#### TEXT SHOWN:
::::::::

For part of May 2023, Lydia Dona’s abstract art could be seen in three separate New York exhibitions, each of which offered a different perspective on what she has been up to since 2008,  30 years after she moved to New York in the late 1970s from Jerusalem and began making a name for herself. Although Dona had her first solo show in New York in 1979, she did not begin exhibiting regularly until the mid-1980s, when the art world’s attention was dominated by Neo-Expressionism and Neo-Geo, and many artists were playing out the end of Modernism. 

From the mid-’80s until the early ’90s, Dona exhibited often in New York, but her shows became more sporadic after that, and her work never became branded, like that of others of her generation, such as Peter Halley. With her three May exhibitions, including a group show, Schema: World as Diagram at Marlborough Gallery, curated by Raphael Rubinstein and Heather Bause Rubinstein, I had the opportunity to get a fresh perspective on a well-known artist of the 1980s.

In the catalogue accompanying Schema: World as Diagram, Raphael Rubinstein wrote: 

Dona is preoccupied with the urban environment. These are paintings created with a keen sense of the invisible infrastructure that keeps a city running and, even more, of the constant breakdowns of urban systems. In their very diversity of sources, their multiplicity of overlapping languages, I see Dona’s paintings as reflections of the place where they are made, New York City, this dynamic site of “borderline engagements.”

Lydia Dona, “Levels in Momentum” (2012), oil, acrylic, metallic and sign paint on canvas, 84 x 64 inches

Dona began exhibiting in the mid-’80s, and her work was seen in connect to Jonathan Lasker, Fabian Marcaccio, and David Reed — artists interested in the relation between the direct application of paint and the photographic presentation, the original and the copy, among other things. Within all these approaches was a concern with the handmade and the mechanical. With her work and visual vocabulary, Dona gets right to the heart of the problem, the relationship between the machine and the hand. Her paintings bring together abstraction and representation, the hand-drawn mark and the projected image. Through her interweaving and range of paint applications, she defers a conclusion regarding painting’s possibilities, largely because she likes paint’s mutability — what can be achieved when you bring together oils, acrylic, enamel, metallic paint, and laminated iron oxide powder, all of which are in “High Impact” (2016). 

The nine large paintings in the exhibition Lydia Dona, installed in the lobby atrium at 375 Hudson Street, curated by Jay Grimm, are dated from 2008 to 2018. In the largest, “From Heat to Sub-Zero” (2008), the artist defines the territory she has explored ever since that time, using images derived from car manuals in combination with different kinds of paint. While Rubinstein’s observation offers a good way to understand what Dona is doing, it does not go far enough, which may be one reason her work is not considered by most in the art world at the same level as Peter Halley and Jonathan Lasker. She has not prioritized critical theory in her work. She has not published a book of essays or issued a manifesto, nor has she attached her work to a critical narrative.

::::::::

#### DATA LINES:
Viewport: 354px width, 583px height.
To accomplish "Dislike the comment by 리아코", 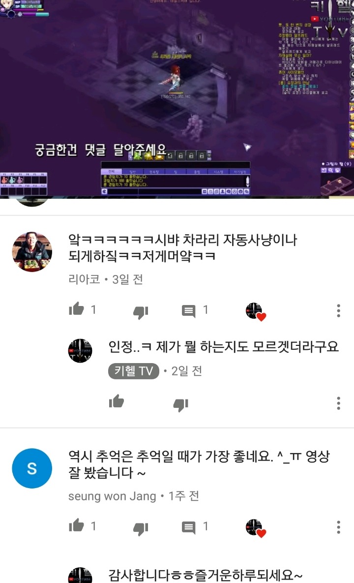I will click(141, 312).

::::::::

#### BRIEF:
Extract the stretch of the art review from "The nine large" through "a critical narrative.", copying it word for word. This material plays no part in what comes next.

#### ANSWER TO THIS EXERCISE:
The nine large paintings in the exhibition Lydia Dona, installed in the lobby atrium at 375 Hudson Street, curated by Jay Grimm, are dated from 2008 to 2018. In the largest, “From Heat to Sub-Zero” (2008), the artist defines the territory she has explored ever since that time, using images derived from car manuals in combination with different kinds of paint. While Rubinstein’s observation offers a good way to understand what Dona is doing, it does not go far enough, which may be one reason her work is not considered by most in the art world at the same level as Peter Halley and Jonathan Lasker. She has not prioritized critical theory in her work. She has not published a book of essays or issued a manifesto, nor has she attached her work to a critical narrative.